6 Ekim 2016 Perşembe

YOKSA BEN ÇEKİLMEZ MİYİM?

Küçük çocuklarım var diye şikayet mi etmeliyim hep? Herkes bana yardımcı mı olmalı? Eşim, dostum, annem, kardeşim, vs. Eşim bana hep yardımcı olmalı zaten; o ayrı bir konu. Ancak ya diğerleri?
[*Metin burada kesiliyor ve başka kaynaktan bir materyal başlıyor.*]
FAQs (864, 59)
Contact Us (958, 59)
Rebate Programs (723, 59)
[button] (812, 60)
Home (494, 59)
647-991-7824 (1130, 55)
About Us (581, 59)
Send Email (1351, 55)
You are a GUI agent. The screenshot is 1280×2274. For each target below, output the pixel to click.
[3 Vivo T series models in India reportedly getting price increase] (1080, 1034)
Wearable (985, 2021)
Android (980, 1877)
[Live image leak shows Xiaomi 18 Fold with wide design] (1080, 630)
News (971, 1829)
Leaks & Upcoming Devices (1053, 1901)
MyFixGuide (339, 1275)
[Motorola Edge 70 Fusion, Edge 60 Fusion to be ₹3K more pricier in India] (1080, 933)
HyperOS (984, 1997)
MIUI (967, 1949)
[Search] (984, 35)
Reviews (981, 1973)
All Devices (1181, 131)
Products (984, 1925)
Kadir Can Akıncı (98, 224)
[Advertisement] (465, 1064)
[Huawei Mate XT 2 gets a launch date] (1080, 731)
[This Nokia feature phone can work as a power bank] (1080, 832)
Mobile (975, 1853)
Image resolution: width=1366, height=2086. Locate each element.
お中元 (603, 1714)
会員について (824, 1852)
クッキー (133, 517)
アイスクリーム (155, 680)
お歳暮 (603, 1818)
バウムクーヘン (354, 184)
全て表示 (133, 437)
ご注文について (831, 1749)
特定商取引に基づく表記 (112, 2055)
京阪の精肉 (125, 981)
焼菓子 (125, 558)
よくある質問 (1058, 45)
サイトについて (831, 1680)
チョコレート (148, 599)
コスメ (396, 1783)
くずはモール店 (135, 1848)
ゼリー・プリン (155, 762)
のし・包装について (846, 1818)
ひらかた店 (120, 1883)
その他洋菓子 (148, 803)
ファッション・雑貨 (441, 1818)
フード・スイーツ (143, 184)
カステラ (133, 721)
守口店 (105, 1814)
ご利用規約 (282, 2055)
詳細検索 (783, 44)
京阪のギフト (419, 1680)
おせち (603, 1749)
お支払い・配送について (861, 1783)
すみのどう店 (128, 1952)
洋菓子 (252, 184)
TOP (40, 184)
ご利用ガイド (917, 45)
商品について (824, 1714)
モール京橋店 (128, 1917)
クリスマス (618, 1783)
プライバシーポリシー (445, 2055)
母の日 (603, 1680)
Çevreden destek beklemek konusu bazen tribal enfeksiyonlara yakalanmama neden olabiliyor. Böyle anlarda da çekilmez oluyorum. Öte yandan hem her şeyi hallederim havasında; hem de destek beklentisi içinde olmak beni de çok yıpratıyor. Madem destek istiyorsun; söyle değil mi? Söylemeyeceğim; onlar benim ne halde olduğumu görmüyorlar mı diye sorup duruyorum kendime. Sonra da onlardan yardım gelmediğinde hayal kırıklığına uğruyorum. Bu hayal kırıklığı da ilişkilerimi zedeliyor. Beni en çok üzen de bu beklentilerimin annemle ilişkimizi bozması. Aslında bu süreçte yakınlardan yardım isteme konusunda çekinmemek gerektiğini uzmanlar da tavsiye ediyor. Gerektiğinde yardım istemek; talepkar olmak da insanların çocukluklarından itibaren kazandıkları bir alışkanlık olmalı. Yani yetiştirildikleri kültürle kazanılan bir davranış biçimi. İşte ben bu özelliğimin eksik olduğunu düşünüyorum. Minnet etmeme özelliğinin de çok kötü bir özellik olduğu inancındayım. Böyle bir özelliğe sahip olmak yerine, ihtiyaçlarımı net olarak ortaya koyup, gerektiğinde, yardım isteyebilseydim keşke. Böylece hayal kırıklıkları ile uğraşmak yerine daha faydalı işler yapardım.
Hem yardım istemeyip, hem de karşı taraftan istediğim cevabı alamadığımda kendi kendime kurguladıklarım çok çirkin olabiliyor. Bir de alınganlığım devreye girince kendimden utanır oluyorum. Bir de şöyle bir durum var ki bu özelliklerimi iki çocuklu hayattan sonra keşfediyor olmam. Elbette az dozda da olsa bünyemde mevcut olan bu özellikler çocuklarla beraber aşırı doza ulaşmış durumda. Sorunlar büyüdükçe çekilmezliğim katlanarak artıyor sanırım. Bu sorunla baş edebilmek için öncelikle kendime özel, farklı ilgi alanları oluşturmaya karar verdim. Yani farklı uğraşlar edindim. Eminim bu şekilde ilgim dağılacak, değişik işlerle uğraşmak beni kendime getirecek; en önemlisi kendime güvenim artacak. 
Hayatım merkezinde çocuklarımın olması ne kadar güzelse, farklı işlerle özellikle bana özgü işlerle uğraşmak da bir o kadar güzel. Bir kere uzun zamandır ayrı kaldığın bir heyecanı yakalamak gibi. Tek başına bir yerlere gitmek, yine tek başına çocuklar ve onların alanı ile ilgili konuların dışında bir ortamda bulunmak şu an benim koşullarım içinde inanılmaz güzel bir tatta olabiliyor. Adeta o saatlerin tadı damağımda kalıyor ve bir sonraki seferi iple çeker hale geliyorum. 
O yüzden en iyisi özellikle kendimize yönelip; kendimizi çok iyi tanımalıyız ki rutin hayatımız içinde bize iyi geleni bulalım. Böylece defolu yanlarımızı tamir edebilelim.